There are many exciting events that will occur at NCPTW 2015 including, but not limited to: Formal sessions, various types of breakouts, social gatherings (luncheon, meet/ greets, etc.), award ceremonies, planning committees, networking (meeting, talking, meals) and keynote speakers (during which there are no other sessions going on).
Where do I go? How do I choose what sessions to attend?
Attendees choose which sessions they wish to attend. A program will be issued that explains the breakouts/sessions (often there are several related themes on a block). Read the program in its entirety and note the sessions that spark your interest. In one block there may be multiple sessions about a similar topic. Ways by which you might choose which breakouts to attend include interest in subject matter, supporting specific individuals (often from own institution), or because the presenter may be someone you know/respect, regardless of their presentation’s subject matter.
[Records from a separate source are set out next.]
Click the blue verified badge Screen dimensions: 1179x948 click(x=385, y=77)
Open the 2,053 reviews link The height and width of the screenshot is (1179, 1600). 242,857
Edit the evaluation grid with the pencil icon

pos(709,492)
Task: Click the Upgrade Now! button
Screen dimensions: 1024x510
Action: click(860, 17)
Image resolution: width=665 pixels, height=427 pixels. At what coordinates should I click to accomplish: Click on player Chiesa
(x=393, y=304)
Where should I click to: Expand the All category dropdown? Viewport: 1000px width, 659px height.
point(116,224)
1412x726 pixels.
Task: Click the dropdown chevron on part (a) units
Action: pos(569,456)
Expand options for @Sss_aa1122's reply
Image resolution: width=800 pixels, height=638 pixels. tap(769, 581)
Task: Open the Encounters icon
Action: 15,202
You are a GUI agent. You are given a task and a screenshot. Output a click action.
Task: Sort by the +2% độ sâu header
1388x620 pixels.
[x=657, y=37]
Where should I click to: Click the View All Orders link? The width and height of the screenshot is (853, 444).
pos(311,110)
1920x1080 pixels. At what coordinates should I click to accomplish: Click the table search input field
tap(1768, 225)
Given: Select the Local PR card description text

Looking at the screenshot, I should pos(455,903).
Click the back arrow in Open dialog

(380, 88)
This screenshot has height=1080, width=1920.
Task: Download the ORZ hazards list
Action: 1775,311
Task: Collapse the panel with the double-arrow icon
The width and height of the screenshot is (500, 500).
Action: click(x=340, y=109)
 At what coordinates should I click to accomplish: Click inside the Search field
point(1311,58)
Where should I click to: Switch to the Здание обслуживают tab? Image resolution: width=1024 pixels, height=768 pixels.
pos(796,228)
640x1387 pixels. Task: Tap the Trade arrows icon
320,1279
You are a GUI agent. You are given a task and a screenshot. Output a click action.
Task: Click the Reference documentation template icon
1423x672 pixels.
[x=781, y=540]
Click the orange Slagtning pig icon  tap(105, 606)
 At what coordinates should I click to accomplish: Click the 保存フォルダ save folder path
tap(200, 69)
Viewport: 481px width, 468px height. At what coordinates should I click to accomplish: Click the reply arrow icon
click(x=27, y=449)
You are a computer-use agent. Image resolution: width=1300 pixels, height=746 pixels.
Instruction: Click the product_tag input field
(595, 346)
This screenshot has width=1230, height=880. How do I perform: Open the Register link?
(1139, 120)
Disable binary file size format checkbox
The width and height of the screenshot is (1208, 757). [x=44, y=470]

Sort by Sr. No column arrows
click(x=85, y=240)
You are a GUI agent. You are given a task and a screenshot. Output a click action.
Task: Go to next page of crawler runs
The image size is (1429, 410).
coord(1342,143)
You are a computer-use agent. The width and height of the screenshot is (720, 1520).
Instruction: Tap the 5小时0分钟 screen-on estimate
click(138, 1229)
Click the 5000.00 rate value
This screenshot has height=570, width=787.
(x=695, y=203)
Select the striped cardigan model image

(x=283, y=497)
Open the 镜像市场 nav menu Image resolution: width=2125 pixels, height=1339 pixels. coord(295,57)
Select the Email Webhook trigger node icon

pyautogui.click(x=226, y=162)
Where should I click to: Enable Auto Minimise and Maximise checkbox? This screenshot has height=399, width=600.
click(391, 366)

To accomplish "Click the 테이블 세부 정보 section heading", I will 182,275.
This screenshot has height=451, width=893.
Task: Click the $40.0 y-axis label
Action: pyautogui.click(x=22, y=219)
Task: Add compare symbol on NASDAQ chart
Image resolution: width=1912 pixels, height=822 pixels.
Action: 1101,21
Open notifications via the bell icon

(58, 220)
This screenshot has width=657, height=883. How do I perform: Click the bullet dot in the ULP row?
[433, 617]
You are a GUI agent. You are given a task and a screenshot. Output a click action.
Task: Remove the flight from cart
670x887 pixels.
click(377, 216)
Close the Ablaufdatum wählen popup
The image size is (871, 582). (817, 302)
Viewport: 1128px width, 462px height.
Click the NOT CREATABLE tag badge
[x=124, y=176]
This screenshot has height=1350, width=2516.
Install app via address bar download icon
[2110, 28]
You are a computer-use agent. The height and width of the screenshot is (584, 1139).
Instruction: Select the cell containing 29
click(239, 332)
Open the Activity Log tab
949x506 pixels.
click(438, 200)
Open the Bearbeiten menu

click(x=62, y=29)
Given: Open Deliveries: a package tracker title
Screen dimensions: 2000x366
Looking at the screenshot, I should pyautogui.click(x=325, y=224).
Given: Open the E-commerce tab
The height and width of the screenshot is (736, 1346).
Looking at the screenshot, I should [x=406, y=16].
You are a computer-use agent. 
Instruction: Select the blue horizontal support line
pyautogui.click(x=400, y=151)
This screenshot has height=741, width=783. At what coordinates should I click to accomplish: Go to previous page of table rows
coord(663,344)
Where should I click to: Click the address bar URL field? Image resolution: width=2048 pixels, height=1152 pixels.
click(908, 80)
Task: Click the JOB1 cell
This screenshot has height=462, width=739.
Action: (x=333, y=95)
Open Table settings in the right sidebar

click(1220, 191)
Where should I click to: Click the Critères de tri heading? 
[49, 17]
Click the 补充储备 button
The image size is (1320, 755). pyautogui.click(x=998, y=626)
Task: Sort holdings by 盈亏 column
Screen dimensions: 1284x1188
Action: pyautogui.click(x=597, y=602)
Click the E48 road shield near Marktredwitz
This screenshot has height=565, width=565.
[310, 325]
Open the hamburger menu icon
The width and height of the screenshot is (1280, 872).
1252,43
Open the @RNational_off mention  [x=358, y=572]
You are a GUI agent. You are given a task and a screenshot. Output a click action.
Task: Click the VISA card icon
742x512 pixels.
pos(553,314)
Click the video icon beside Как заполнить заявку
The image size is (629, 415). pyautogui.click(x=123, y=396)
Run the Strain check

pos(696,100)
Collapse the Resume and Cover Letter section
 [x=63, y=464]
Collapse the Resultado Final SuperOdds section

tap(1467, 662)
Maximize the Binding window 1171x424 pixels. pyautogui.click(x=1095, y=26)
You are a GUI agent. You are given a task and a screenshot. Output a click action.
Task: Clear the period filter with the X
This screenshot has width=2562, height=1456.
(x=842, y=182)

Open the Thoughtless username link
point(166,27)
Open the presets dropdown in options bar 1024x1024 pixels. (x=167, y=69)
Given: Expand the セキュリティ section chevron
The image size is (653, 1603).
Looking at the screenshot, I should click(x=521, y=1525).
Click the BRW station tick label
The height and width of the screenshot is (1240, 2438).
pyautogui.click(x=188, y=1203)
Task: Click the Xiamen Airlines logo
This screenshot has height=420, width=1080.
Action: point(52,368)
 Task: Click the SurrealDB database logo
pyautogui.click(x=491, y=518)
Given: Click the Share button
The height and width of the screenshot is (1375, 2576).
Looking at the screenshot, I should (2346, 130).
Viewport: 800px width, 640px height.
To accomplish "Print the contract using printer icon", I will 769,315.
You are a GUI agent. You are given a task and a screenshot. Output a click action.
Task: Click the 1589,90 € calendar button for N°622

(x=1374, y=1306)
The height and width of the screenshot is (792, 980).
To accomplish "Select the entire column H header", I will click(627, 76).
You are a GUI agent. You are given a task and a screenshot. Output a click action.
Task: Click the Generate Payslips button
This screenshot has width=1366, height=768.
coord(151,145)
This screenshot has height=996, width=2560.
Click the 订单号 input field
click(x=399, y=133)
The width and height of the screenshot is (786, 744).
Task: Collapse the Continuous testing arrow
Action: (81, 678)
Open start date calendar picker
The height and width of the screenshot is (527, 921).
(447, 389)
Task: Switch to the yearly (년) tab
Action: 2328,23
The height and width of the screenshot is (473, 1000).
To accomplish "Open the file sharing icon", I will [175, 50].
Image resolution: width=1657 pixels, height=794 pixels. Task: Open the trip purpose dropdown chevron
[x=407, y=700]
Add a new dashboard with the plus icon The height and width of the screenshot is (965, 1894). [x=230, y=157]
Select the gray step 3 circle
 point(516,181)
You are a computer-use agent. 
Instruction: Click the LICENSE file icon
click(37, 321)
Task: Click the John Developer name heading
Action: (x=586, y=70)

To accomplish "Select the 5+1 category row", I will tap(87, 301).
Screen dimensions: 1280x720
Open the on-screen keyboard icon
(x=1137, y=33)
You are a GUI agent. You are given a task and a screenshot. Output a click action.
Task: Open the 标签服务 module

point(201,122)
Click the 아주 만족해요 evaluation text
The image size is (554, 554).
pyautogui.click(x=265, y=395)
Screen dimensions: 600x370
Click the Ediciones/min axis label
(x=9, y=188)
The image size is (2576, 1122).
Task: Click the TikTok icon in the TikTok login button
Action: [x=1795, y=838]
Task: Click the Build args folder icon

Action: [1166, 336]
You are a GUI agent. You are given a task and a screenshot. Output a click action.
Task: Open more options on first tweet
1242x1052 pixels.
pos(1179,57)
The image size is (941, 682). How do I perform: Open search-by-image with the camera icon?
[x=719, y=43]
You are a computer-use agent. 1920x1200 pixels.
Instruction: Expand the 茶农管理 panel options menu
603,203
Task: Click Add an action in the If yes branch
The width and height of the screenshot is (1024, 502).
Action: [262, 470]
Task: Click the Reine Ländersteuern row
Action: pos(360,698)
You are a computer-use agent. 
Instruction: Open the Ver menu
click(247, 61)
You may even want to attend sessions whose subject matter lies outside the topics you are accustomed to. Take useful notes on each session you attend and jot down any questions you may have. Please be sure to ask any questions you may have, as your questions may be more important than you think. If you absolutely must leave a session early, be sure to do so in an inconspicuous, as not to disrupt those around you. Do the same if you arrive late to a session. Do not hesitate to introduce yourself to a scholar whose work you admire and of course, be sure to network as much as possible, and refrain from socializing exclusively with scholars from your own institution.
What types of sessions are usually presented?
The most typical of presentations are individual & panel presentations, round tables, poster presentations, and workshops. Each type of session differs in its overall design. Round tables, for example, are meant to create conversations among the attendees. Other types presentations involve more lecture or formal presentation. Workshops allow attendees to develop something tangible they can take away from the conference right in the session.
What do sessions consist of?
Sessions consist largely of publication of primary research, theoretical presentations, best practices (what works for us and why it may be valuable to others), and topical presentations.
How are sessions carried out?
Sessions typically begin with an introduction of presentations and speakers by the session chair (or moderator). Time should be reserved for questions at end of each block. Also, keep in mind that breakout sessions may or may not involve participatory exercises, which are common in workshops.
How long is the conference?
NCPTW 2015 will last 3 days.
How long are the sessions?
Most sessions will usually last 60 minutes.
What is the purpose of a conference?
The purposes of a conference are to encourage scholarly inquiry, provide a venue for publication of research, build communities, elect memberships/leaderships, gain recognition in a given field, acts as a form of training for presenting in a scholarly community, and even to help promote the progression of a community or discipline. (In what direction are we moving as a field?)
How many people will be there?
There are approximately 500 people registered for the conference.
How many expected in each breakout room (session)?
The size of rooms varies, but most hold 30-60 people.
Does everyone stay the whole time? Where do people stay the nights?
Presenters are encouraged take part in the entire conference, and stay to participate in some part of it other than their own presentation. Conferences offer different types of registration (full week, weekend); most people stay in the hotel that is hosting the conference or one that is associated with it, which in our case will be the Little America. Host hotels often give rooming discounts to attendees.
What should I do after the conference?
Always debrief the presentations with your fellow scholars. There may have been material that you missed, which colleagues can fill you in on; you can also fill each other in on sessions that you (or they) may have missed. Take the time to reflect on what you have learned throughout the conference, and remember to share these things with fellow scholars. Also, be sure to find means of staying in contact with those whom you’ve networked with during the conference. There are many opportunities to be opened up through meeting new people in your field.